‘Ashes to ashes, dust to dust; if Lillee doesn’t get you Thommo must!’ The famous line in cricket is enough to tell you about the potency of Australia’s attack, if Lillee fails to knock you out, then don’t get carried away, Jeff Thomson will do the work.
Today is the birthday of ‘Thommo’; Jeff Thomson.
Jeff Thomson’s bowling style was unique
Born in 1950, Jeff Thomson had a unique bowling action. A relatively short run-up for a fast bowler, but he generated all the pace from the slinging action. He used to tilt back like a Javelin thrower and then hurl the ball at batsmen with extreme pace. Many great batsmen have had an opinion that he was the fastest bowler they had ever faced.
Jeff Thomson’s one of best wicket video:
Some science and stats
Andy Roberts, the West Indian fast bowler had recorded the fastest delivery of 159.49 km/h. Jeff Thomson was quicker than Andy for sure. The intriguing thing is, Andy’s run-up had a speed of 28.78 km/h and Thomson’s was 18.02 km/h. This also applies to Michael Holding(28.10km/h) and Dennis Lille(33.57 km/h). All these were not too slow from Thomson, they were there and thereabout, but Thomson’s run-up was too slow to generate that amount of pace. Fascinating, isn’t it?
Another amazing thing is about certain observations about Thomson’s speed. For 160km/h Thomson delivery, it took only 0.438 to reach the other end.
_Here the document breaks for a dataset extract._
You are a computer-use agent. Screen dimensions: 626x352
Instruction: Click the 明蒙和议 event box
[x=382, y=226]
It takes 0.30 seconds to see the ball and react to it for any batsmen. So according to the theory, in an ideal scenario batsmen would need to react 0.162 seconds before the release.
Jeff Thomson’s Debut against Pakistan
Jeff made his Test match debut against Pakistan on 29th December 1972 and ODI debut on 1st day of 1975 against England. He got the Test call against Pakistan and to not miss the debut match, he concealed the injury to his foot bone. He couldn’t perform as per the expectations and the debut figures were 0-110.
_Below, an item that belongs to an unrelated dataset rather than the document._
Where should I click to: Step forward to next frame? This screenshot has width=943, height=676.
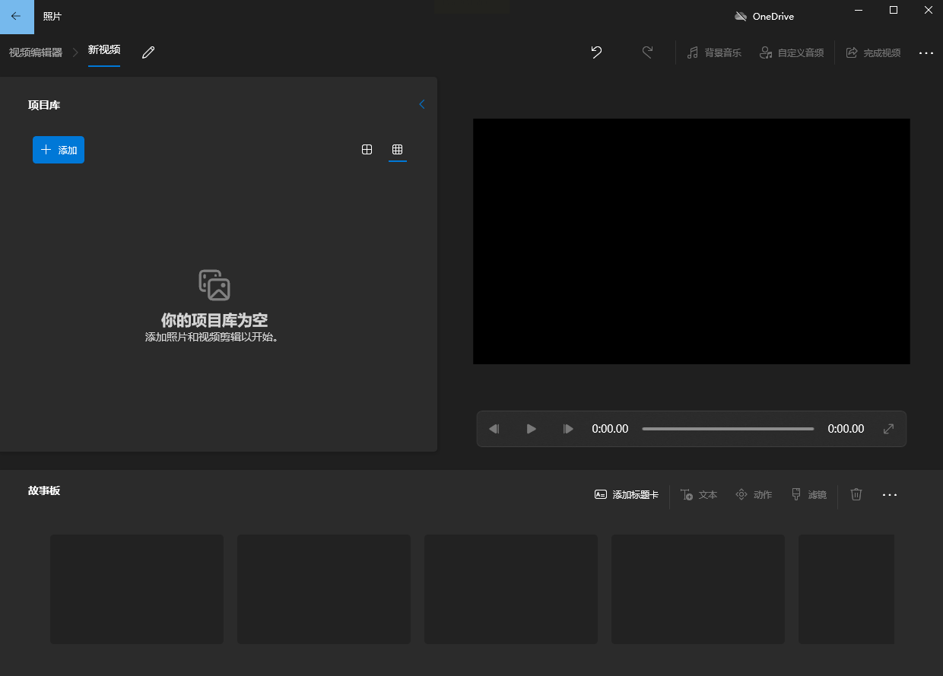(568, 429)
Jeff Thomson was commonly known for hitting batsmen
Though Australia gave him another chance for the Ashes and that’s where the Lillee and Thomson scared the life out of English players. Dennis Lillee and Jeff Thompon formed a terrifying bowling pair and helped their side to win the most important Ashes series quite convincingly. Thomson took 33 wickets. During that series, he had made a comment saying “I enjoy hitting a batsman more than getting him out. I like to see blood on the pitch”. Obviously, it created a lot of controversies. You could understand the fear factor of the Englishmen.
Less pace but same potency
A collision on the field with the teammate Alan Turner caused a collarbone injury and since then his pace was never been the same. However, with pace or without, he was still lethal and took 22 wickets in the next Ashes which Australia won by the barest margin of 3-2.
In 51 Tests matches, he has claimed exactly 200 wickets at an average of 28.00, best of 6/46, and eight 5-wicket hauls. In ODIs, he has 55 wickets in 50 matches at 35.30, with a best of 4/67.
At the time of his Test debut, he had only 5 First class Match experience, but over the years went on to play 187 of them and bagged 675 wickets at 26.46.
On 27th January 2016, Thomson was inducted into the Australian hall of fame.
We wish you a very Happy Birthday Jeff!
Interesting facts about Jeff Thomson
Everybody thinks of how batsmen would react to the bullets from Jeff, but spare some attention to the keeper as well. Rod Marsh had kept wickets for Thomson in many matches. He once claimed Thommo regularly bowled at more than 160km/h and even touched the 180 mark. Really feeling for Rod Marsh and his hands.